Les causes du changement climatique proviennent des actions de nos grands parents et arrière-grands-parents, les conséquences de nos propres actions seront visibles par nos petits enfants. Difficile de faire une relation compréhensible de cause à effet dans ces conditions. D’autant que les preuves disparaissent.

La réalité passée disparait

La première raison que donne Welzer c’est que les hommes s’adaptent aux conditions qui changent. Pourtant la biodiversité a diminué. (p 26).
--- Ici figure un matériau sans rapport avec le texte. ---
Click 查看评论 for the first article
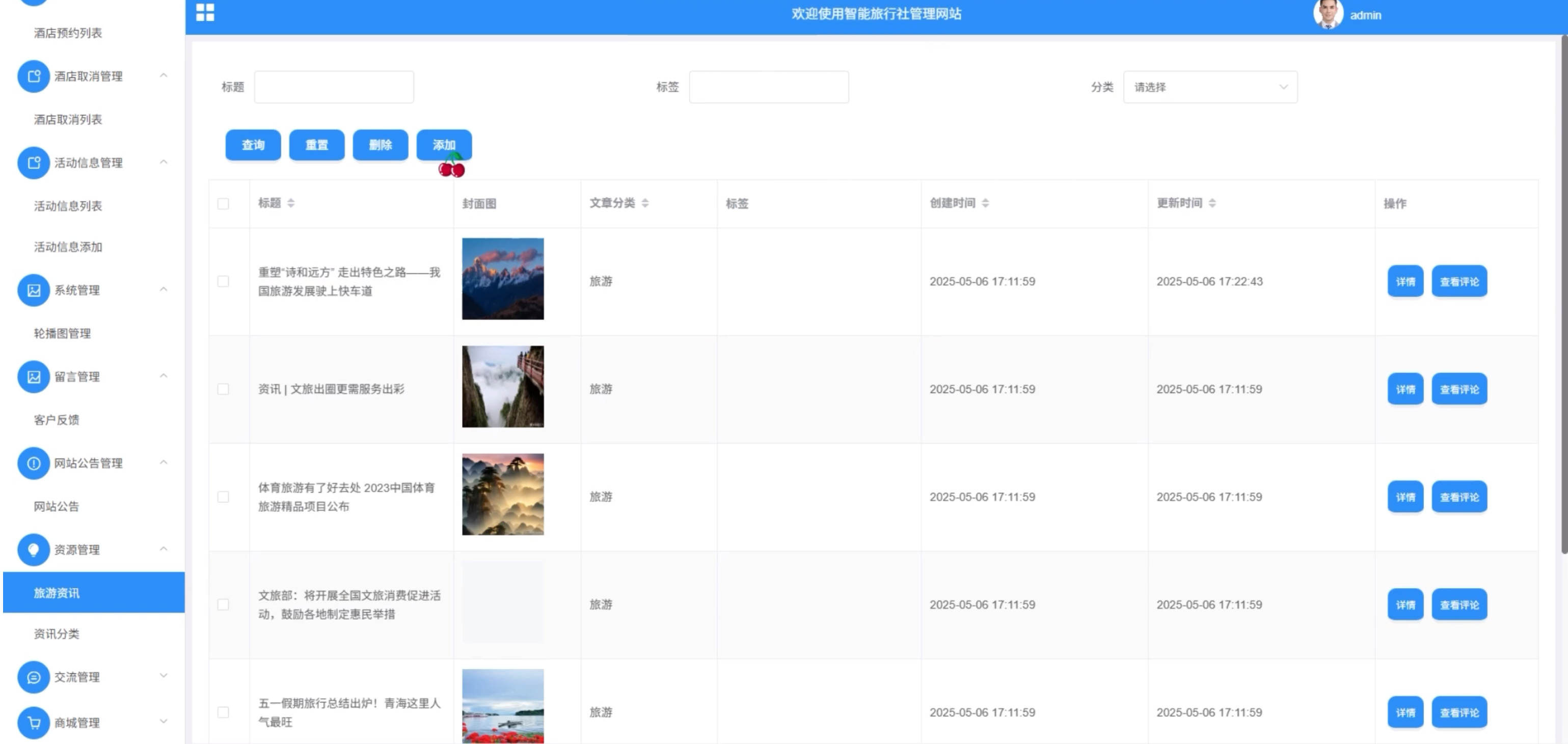This screenshot has width=1568, height=744. tap(1458, 281)
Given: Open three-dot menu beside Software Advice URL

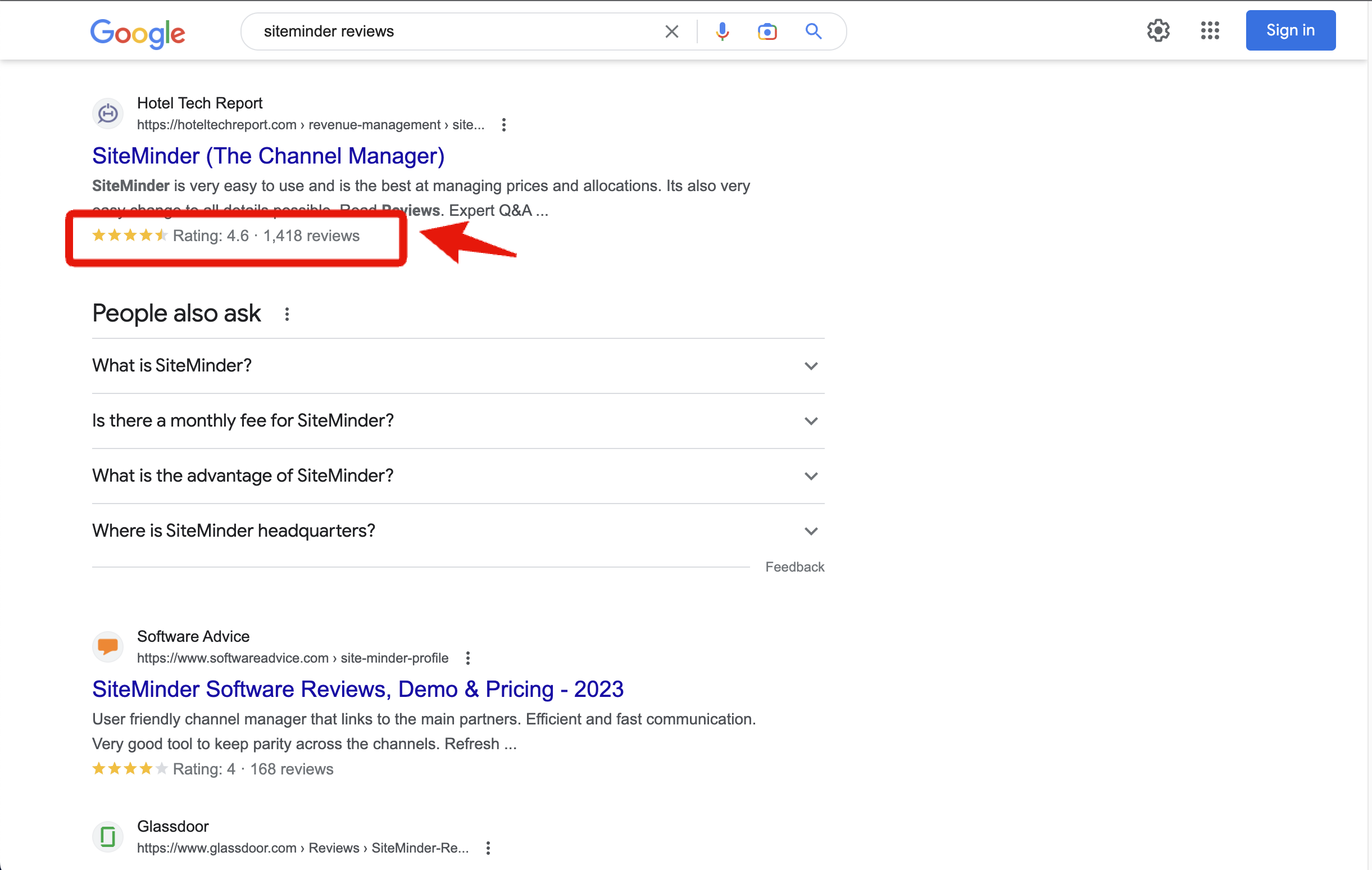Looking at the screenshot, I should (x=468, y=658).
Le cadre référentiel a changé entre les générations, c’est que l’on appelle le phénomène du shifting baselines.  Les landes ne sont pas un état naturel, ce sont les produits du déboisement.  En Californie une enquête a montré que les groupes de jeunes pouvaient citer deux espèces de poissons ayant disparu, les anciens onze espèces qui pour les jeunes n’existent pas, n’ont pas existé. Ce déplacement du cadre référentiel nous permet d’accepter la situation actuelle et la justifier comme normale.

Deux autres exemples que j’ajoute :

–          j’avais demandé à l’Insee une série longue de statistiques sur le taux de chômage à partir de 1969. Le taux lors des premières années est de l’ordre de 1,5 %. Mes correspondantes m’appellent : « nous nous sommes trompées, on trouve 1,5 %. Nous refaisons la recherche ». Mais non, elles ne s’étaient pas trompées, mais elles ne pouvaient pas se représenter ce taux comme réel, il était en dehors de leur cadre de référence (elles étaient nées après les années 1960) mais à l’intérieur du mien.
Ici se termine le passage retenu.